* _Exercise description_
Render the stretch from the line containing "The height and width of the screenshot is (380, 507)." through the line containing "center [202, 48]." as a JSON list of strings, one per line, skipping blank lines. Leave the pictures out of your answer.

* _Data_
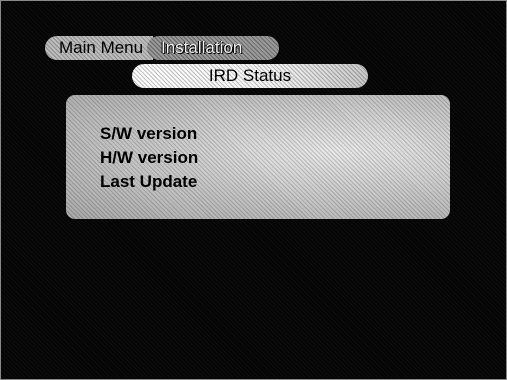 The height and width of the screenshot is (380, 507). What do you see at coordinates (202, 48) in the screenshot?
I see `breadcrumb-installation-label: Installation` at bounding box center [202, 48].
---
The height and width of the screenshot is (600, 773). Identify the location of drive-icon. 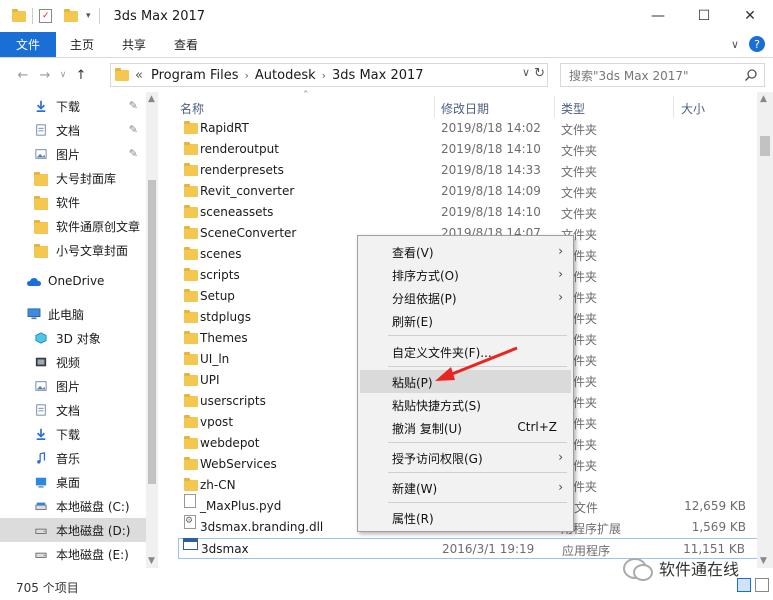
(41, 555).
==
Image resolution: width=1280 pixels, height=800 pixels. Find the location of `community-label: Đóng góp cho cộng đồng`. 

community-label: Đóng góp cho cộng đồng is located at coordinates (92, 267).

* _Response to this exercise_
[
  " The height and width of the screenshot is (380, 507). What do you see at coordinates (202, 48) in the screenshot?",
  "I see `breadcrumb-installation-label: Installation` at bounding box center [202, 48]."
]